Casino versus Japan – Go Hawaii (2000). As always with electronic music ‘bedroom’ producers, the most difficult thing is differentiating yourself from the legions of other dudes (and by and large it is dudes) with a houseful of gear and a deal with a hip underground record label. If I was encouraging someone to listen to Casino versus Japan in one phrase, I might say: imagine what Boards of Canada would’ve sounded like if they grew up in Milwaukee. Even though it’s generally meant as a compliment, it must be frustrating for anyone crafting gentle downbeat melodic music to be always in the shadow of the mighty Boards.

Casino versus Japan treads the same territory: hazy, washed out synth sounds, distorted beats firmly in the downtempo, and wistful dreamy melodies. But CvJ (aka Erik Kowalski) doesn’t imbue his tracks with the undercurrent of darkness and the implications of sinister rituals you find lurking in Boards of Canada’s music. And this album especially, given it’s a celebration (concept album sounds too grandiose) of Hawaii has a very sunny disposition. 

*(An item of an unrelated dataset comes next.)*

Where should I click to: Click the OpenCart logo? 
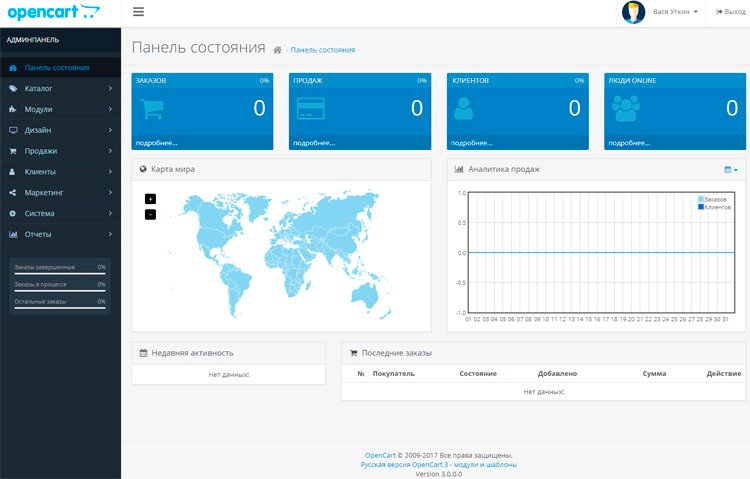tap(54, 12)
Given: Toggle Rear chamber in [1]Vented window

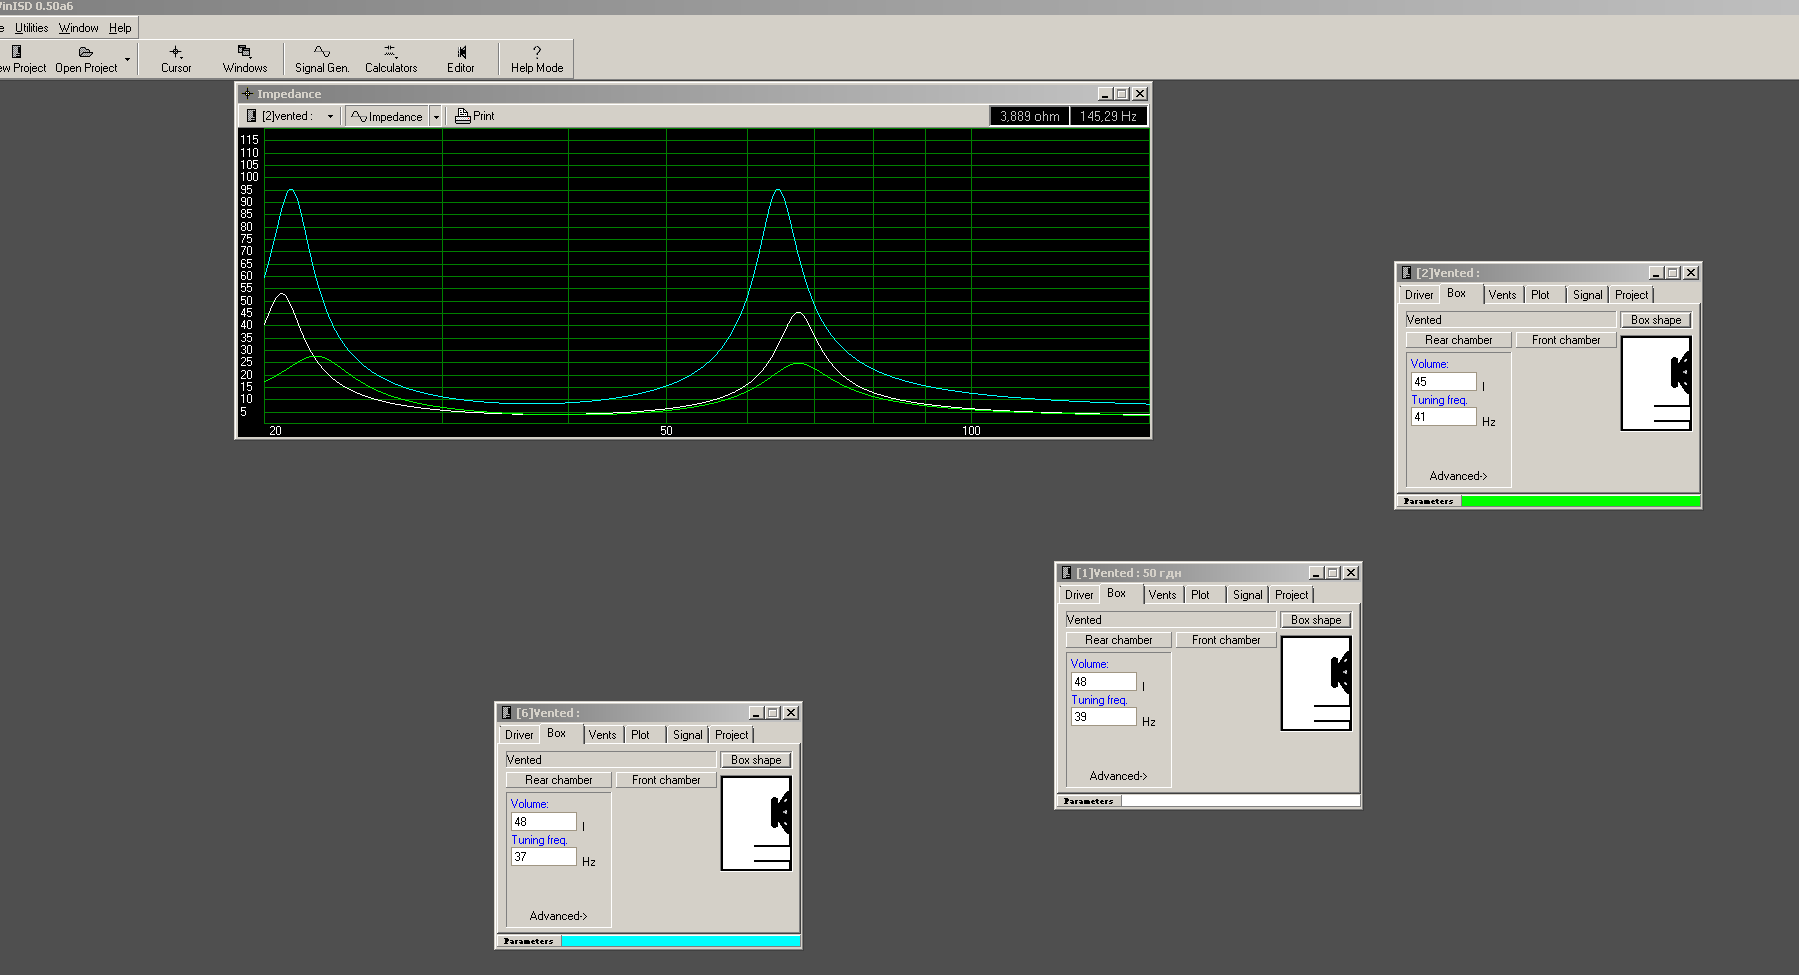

There’s nothing particularly arch or trying-to-be-clever about this album, which is why it’s so good. Just damn pleasant music, that lulls you into a woozy, chilled out state. I’ve no idea if Erik Kowalski has ever actually been to Hawaii. And maybe that’s the only bittersweet note that creeps into this album; that it might have been made by someone who grew up in a cold, wet, city yearning to experience the sunny tropical beauty of an island paradise.